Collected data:
* * * *

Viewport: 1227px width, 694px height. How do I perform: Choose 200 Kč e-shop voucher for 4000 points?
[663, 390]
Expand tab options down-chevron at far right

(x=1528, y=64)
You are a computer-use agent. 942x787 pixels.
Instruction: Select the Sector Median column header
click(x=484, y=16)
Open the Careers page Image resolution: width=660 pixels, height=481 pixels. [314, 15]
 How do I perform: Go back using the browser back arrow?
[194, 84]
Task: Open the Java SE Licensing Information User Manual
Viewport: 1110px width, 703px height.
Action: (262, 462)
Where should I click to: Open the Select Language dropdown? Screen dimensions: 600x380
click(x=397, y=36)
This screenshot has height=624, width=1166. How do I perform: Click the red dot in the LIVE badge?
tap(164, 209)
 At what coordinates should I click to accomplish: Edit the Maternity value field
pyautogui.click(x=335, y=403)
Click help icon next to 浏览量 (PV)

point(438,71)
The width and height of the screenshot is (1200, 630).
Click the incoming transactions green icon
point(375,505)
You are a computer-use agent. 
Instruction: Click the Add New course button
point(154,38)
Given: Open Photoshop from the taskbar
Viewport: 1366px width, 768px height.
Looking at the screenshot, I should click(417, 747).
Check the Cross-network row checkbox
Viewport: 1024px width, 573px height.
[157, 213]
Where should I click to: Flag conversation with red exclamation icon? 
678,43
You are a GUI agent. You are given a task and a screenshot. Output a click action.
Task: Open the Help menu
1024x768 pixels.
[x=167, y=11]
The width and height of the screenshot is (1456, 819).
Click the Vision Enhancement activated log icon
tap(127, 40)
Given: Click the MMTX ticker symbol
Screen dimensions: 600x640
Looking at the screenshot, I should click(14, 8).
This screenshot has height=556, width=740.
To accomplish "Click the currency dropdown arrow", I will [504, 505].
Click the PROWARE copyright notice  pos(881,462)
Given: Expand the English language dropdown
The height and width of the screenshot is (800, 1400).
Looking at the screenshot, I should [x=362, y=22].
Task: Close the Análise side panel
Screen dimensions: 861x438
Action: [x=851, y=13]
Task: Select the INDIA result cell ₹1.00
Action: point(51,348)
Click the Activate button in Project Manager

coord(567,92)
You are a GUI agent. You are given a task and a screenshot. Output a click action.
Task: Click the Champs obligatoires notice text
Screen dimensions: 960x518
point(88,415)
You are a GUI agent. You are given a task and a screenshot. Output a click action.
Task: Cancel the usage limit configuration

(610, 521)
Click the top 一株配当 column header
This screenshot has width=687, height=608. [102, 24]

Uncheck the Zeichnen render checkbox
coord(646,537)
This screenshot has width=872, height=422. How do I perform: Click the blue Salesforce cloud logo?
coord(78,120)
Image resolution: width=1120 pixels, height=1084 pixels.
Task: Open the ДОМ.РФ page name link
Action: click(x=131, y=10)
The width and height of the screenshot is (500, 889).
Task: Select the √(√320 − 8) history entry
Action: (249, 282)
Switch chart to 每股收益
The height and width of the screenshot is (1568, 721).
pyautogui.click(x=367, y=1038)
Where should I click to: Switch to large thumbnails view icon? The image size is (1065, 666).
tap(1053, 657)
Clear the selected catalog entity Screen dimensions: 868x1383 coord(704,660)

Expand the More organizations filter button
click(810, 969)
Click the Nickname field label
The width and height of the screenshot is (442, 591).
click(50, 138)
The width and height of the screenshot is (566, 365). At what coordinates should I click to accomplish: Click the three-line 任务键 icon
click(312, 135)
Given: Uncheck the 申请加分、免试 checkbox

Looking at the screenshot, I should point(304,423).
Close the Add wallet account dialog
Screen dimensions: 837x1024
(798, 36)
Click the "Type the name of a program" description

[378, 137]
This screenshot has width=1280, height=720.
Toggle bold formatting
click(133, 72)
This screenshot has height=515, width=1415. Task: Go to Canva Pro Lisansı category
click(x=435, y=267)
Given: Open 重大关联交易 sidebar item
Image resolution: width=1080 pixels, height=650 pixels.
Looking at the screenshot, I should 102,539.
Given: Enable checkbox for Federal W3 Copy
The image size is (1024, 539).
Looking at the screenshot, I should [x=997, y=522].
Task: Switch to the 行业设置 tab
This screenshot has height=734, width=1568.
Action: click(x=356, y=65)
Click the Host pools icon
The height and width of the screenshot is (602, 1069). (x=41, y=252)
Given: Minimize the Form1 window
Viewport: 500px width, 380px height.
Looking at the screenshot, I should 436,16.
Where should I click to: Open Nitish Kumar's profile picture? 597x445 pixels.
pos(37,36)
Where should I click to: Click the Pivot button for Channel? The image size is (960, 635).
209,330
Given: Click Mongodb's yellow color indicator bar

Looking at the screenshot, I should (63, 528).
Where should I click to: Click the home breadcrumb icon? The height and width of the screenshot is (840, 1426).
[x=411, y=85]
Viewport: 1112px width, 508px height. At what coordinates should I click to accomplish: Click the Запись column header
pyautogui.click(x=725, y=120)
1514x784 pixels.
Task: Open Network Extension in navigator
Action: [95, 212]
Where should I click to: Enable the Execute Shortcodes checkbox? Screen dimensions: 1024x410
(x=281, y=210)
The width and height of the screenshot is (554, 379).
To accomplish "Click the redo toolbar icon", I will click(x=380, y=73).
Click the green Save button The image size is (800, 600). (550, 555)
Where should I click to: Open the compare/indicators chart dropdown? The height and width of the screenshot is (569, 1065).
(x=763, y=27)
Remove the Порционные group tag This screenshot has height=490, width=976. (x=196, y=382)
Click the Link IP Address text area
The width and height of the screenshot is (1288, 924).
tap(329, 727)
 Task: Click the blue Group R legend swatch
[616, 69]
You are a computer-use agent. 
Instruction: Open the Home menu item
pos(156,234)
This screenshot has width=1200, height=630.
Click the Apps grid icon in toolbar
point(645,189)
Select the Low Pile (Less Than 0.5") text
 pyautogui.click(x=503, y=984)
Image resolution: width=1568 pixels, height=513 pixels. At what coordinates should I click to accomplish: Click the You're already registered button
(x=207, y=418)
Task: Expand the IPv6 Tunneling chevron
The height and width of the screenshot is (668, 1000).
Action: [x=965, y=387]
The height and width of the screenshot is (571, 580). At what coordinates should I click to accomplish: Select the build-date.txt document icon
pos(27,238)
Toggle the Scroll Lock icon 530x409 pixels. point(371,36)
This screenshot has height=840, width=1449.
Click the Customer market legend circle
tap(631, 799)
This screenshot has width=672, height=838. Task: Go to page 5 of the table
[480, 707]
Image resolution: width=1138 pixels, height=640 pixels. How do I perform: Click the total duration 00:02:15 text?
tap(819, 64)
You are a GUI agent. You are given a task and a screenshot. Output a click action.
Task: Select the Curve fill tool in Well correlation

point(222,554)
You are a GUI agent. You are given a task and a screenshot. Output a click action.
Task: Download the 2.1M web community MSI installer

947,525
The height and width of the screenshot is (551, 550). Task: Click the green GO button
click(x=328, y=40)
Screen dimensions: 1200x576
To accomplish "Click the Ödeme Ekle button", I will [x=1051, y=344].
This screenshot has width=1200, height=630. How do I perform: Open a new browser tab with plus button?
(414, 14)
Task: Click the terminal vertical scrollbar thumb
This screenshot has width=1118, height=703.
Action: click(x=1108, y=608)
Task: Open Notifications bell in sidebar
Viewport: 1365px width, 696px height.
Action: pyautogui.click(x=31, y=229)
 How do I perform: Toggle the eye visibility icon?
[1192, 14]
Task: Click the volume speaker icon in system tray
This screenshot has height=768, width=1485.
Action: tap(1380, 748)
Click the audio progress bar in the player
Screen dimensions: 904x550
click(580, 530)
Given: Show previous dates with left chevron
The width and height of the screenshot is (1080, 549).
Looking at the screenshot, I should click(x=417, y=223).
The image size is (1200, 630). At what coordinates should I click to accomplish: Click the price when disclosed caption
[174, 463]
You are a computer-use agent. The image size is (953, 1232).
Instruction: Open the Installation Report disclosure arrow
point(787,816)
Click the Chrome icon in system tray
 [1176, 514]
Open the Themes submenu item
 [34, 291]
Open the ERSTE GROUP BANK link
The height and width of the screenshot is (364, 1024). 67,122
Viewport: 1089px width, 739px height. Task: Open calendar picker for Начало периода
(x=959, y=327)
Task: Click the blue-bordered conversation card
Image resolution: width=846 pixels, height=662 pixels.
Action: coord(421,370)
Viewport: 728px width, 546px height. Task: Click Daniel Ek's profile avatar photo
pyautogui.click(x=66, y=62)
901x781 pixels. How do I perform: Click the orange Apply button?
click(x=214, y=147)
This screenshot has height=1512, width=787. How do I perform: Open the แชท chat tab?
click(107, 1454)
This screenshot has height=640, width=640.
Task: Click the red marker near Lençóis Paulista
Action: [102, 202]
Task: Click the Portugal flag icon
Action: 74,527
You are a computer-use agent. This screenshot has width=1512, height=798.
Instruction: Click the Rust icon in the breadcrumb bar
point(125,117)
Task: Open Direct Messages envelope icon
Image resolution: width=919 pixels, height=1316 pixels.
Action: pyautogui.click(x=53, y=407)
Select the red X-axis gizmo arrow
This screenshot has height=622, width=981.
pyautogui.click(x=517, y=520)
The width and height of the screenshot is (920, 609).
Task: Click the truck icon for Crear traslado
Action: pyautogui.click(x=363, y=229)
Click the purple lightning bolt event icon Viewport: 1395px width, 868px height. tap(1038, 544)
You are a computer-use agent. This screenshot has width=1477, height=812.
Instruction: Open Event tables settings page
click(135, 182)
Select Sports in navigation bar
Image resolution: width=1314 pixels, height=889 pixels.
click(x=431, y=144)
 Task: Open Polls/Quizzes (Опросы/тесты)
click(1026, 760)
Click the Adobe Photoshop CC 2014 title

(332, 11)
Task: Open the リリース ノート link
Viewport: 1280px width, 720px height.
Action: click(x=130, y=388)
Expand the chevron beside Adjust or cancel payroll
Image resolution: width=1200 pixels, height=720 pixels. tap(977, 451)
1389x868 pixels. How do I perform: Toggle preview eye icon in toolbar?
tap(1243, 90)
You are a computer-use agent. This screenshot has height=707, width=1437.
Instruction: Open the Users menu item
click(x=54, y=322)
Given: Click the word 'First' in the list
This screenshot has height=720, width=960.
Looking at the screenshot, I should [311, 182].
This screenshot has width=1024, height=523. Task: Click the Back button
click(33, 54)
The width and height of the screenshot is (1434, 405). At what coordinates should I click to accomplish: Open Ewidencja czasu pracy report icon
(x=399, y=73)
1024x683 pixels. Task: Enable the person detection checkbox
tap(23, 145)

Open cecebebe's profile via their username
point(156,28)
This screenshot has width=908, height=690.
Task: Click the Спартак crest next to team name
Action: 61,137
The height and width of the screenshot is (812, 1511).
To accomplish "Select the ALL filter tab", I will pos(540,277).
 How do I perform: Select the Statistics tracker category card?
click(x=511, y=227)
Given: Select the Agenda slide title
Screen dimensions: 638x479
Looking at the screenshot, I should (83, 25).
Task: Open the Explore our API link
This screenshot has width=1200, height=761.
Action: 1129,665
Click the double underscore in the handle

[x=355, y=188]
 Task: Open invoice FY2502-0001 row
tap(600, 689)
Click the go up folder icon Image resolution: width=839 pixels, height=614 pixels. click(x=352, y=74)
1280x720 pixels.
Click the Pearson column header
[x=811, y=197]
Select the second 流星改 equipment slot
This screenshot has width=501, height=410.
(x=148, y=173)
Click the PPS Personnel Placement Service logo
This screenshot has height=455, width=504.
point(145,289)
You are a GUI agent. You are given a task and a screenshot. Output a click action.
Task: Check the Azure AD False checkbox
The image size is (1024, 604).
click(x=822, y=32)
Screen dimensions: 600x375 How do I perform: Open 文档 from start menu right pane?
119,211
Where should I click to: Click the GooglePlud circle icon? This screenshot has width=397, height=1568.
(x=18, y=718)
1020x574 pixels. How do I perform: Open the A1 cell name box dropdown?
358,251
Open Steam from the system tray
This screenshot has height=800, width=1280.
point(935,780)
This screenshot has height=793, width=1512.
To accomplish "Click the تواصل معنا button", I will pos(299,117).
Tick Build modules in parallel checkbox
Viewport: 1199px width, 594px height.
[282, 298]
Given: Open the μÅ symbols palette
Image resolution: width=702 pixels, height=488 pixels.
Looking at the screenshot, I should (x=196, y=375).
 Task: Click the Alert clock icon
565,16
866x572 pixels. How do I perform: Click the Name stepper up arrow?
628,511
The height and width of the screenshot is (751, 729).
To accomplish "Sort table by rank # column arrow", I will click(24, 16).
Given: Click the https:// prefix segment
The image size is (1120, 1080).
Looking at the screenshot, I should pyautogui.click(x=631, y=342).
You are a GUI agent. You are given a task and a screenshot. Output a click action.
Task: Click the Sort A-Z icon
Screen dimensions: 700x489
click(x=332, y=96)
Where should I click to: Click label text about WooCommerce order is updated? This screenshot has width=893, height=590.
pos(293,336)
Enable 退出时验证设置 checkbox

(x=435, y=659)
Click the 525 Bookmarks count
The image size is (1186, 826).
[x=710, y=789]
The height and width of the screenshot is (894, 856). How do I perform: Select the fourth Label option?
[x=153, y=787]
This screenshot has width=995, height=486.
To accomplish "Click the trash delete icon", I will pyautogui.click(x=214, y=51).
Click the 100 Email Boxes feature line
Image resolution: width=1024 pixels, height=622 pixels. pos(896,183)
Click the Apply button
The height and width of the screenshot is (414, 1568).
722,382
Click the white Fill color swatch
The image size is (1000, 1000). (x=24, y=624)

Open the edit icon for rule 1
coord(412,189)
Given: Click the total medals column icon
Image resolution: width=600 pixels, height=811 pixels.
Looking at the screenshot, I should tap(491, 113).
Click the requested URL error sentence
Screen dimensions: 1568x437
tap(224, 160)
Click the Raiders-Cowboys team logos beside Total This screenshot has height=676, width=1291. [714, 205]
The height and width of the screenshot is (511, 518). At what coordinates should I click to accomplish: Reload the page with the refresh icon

* * * *

#### Problem to work on
Would you retype exactly the lines above, from the line with "The width and height of the screenshot is (1456, 819)." to the line with "Given: Expand the English language dropdown", with both end lines kept and nothing more?

#### Your solution
The width and height of the screenshot is (1456, 819).
Click the Vision Enhancement activated log icon
tap(127, 40)
Given: Click the MMTX ticker symbol
Screen dimensions: 600x640
Looking at the screenshot, I should click(14, 8).
This screenshot has height=556, width=740.
To accomplish "Click the currency dropdown arrow", I will [504, 505].
Click the PROWARE copyright notice  pos(881,462)
Given: Expand the English language dropdown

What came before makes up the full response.